Tanpa menoleh ke Cassilas, aku mendekat ke arah Neil yang berbaring. Aku melototinya sementara tanganku pura-pura mengelus rambutnya. "Dia bosku, sayang. Aku tidak pernah mengenalkan dia sebagai kekasihku." kataku sambil terkekeh.

Di belakang punggungku, suara Cassilas keluar dengan sopan dan lembut. "Tidak apa-apa. Mungkin adikmu salah dengar."

Aku kembali menegakkan punggung dan bergeser beberapa sentimeter ketika Cassilas melangkah mendekat. Dia merunduk dan tersenyum pada Neil. "Apakah ada yang kauinginkan lagi, Neil?"

Neil mengalihkan pandangannya dari mainan yang ditangkapnya dengan kedua tangan, lalu menyeletuk pada Cassilas. "Aku ingin kau menjadi kekasih Miranda. Kau harus menikah dengannya. Apakah kau akan mengabulkan permintaanku Kakak Tampan?"

Jantungku sudah meledak, tetapi sebagian dalam diriku memaksa untuk menunggu jawaban dari Cassilas mengenai permintaan Neil itu sebelum akhirnya aku bertindak.

Lengan Cassilas terulur dan tangannya mengusap rambut Neil. "Aku akan mengabulkannya. Aku akan menikahi kakakmu."

Neil yang bermulut besar tersenyum lebar. "Yeay. Apakah kalian juga nanti akan memiliki anak laki-laki? Aku juga ingin memiliki teman laki-laki di rumah."

Mulut Cassilas mengatup menahan seberkas kegelian lagi. "Aku akan berusaha mati-matian untuk memberimu teman baru, Neil."

Ini benar-benar gila dan wajahku sudah sangat memerah. Sebelum Neil berceloteh lagi, aku langsung membekap mulutnya dengan tanganku lalu berusaha menarik Cassilas ke luar ruangan.

"Ini saatnya Neil untuk istirahat." kataku gemetaran.

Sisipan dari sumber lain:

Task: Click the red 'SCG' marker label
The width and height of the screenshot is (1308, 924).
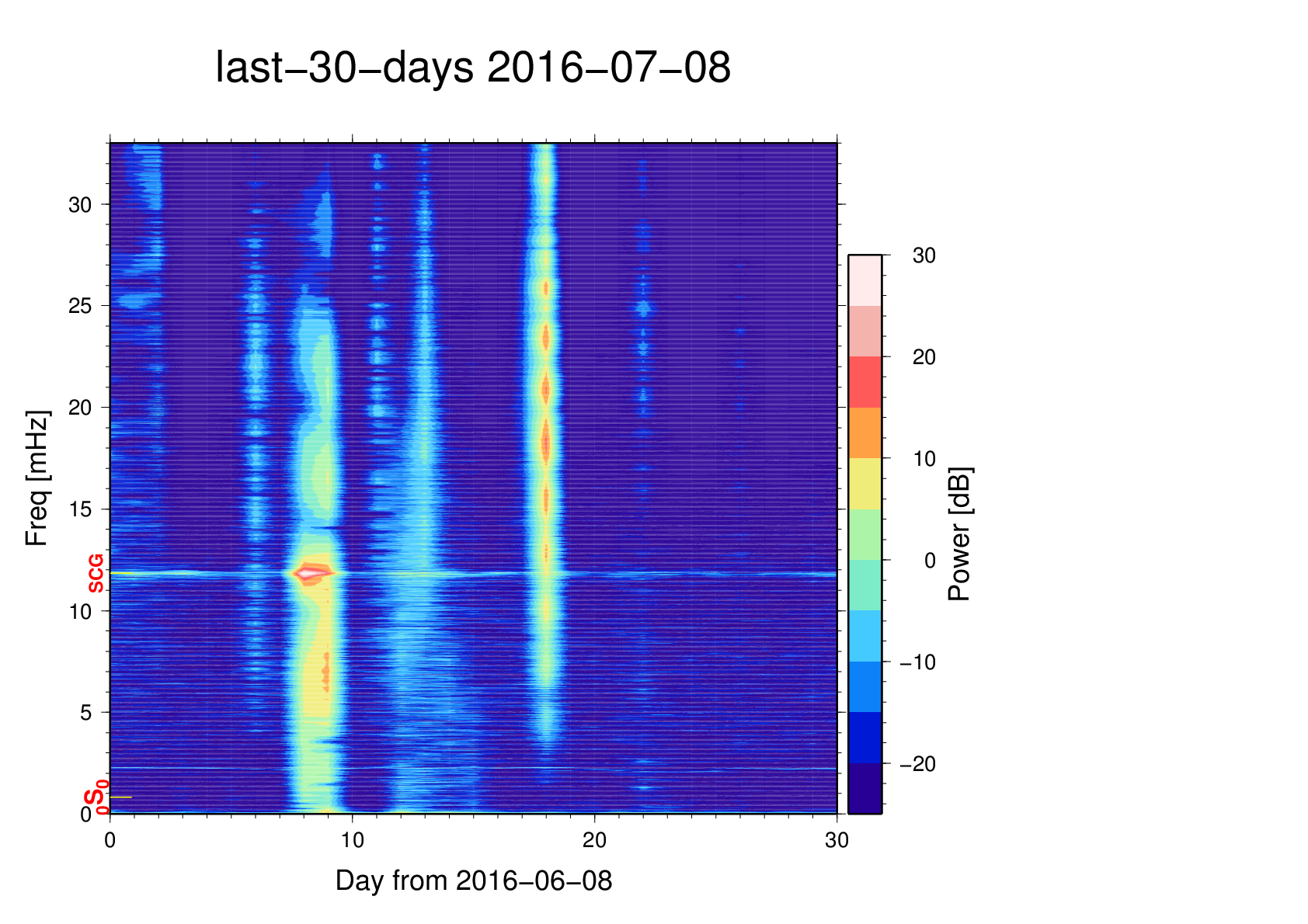Action: coord(96,574)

Di depan pintu, aku langsung menarik tanganku dari lengan Cassilas yang keras. "Terima kasih, Tuan. Aku sangat menghargai kebaikan Anda."

Sepasang mata indah yang dibingkai dengan alis tebal itu berkilat. "Memenuhi semua permintaan dirimu dan adik-adikmu adalah tugasku. Ingatlah itu, Miranda."

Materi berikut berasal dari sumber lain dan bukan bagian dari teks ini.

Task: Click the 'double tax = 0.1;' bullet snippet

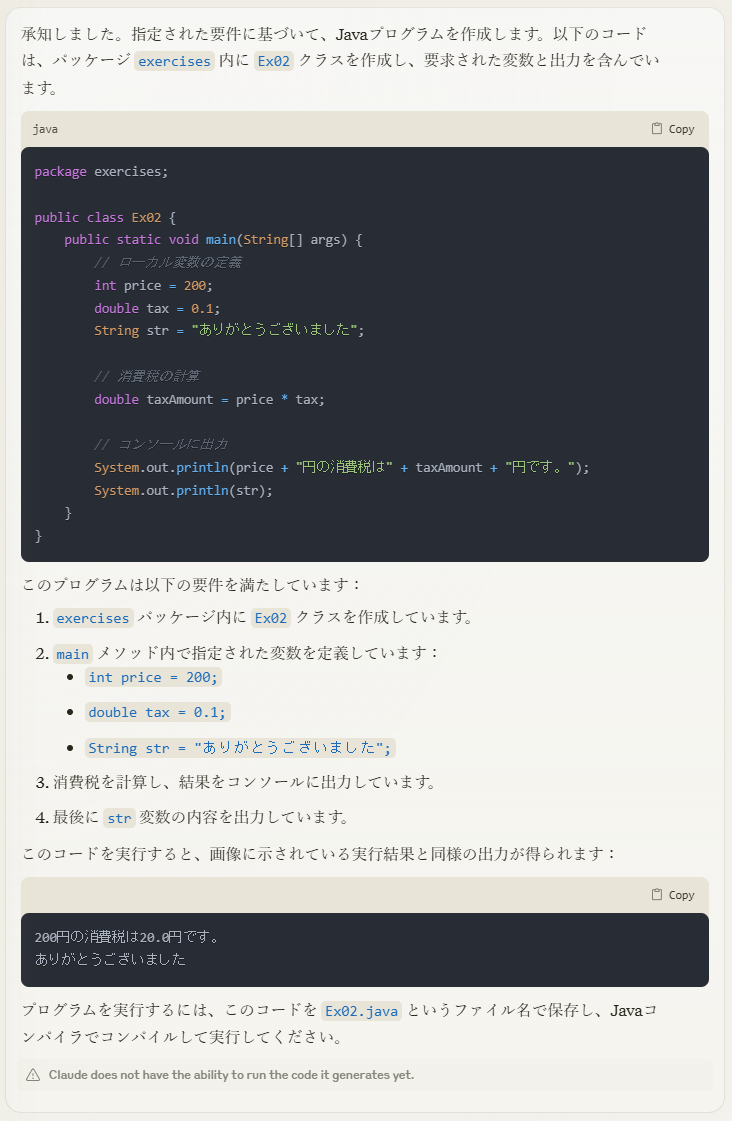Action: [157, 712]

Dadaku mengembang merasakan tekad Cassilas yang terasa membelai hasratku. Pria itu melangkah maju dan melewatiku. Aku ikut berbalik dan bertanya padanya sebelum dia mengayungkan kakinya lagi. "Apakah itu juga termasuk permintaan konyol Neil beberapa saat lalu?"

Cassilas tidak berkata-kata. Pria seksi itu hanya menoleh dan mengedipkan mata. Demi Tuhan, aku lemas dan aku merinding.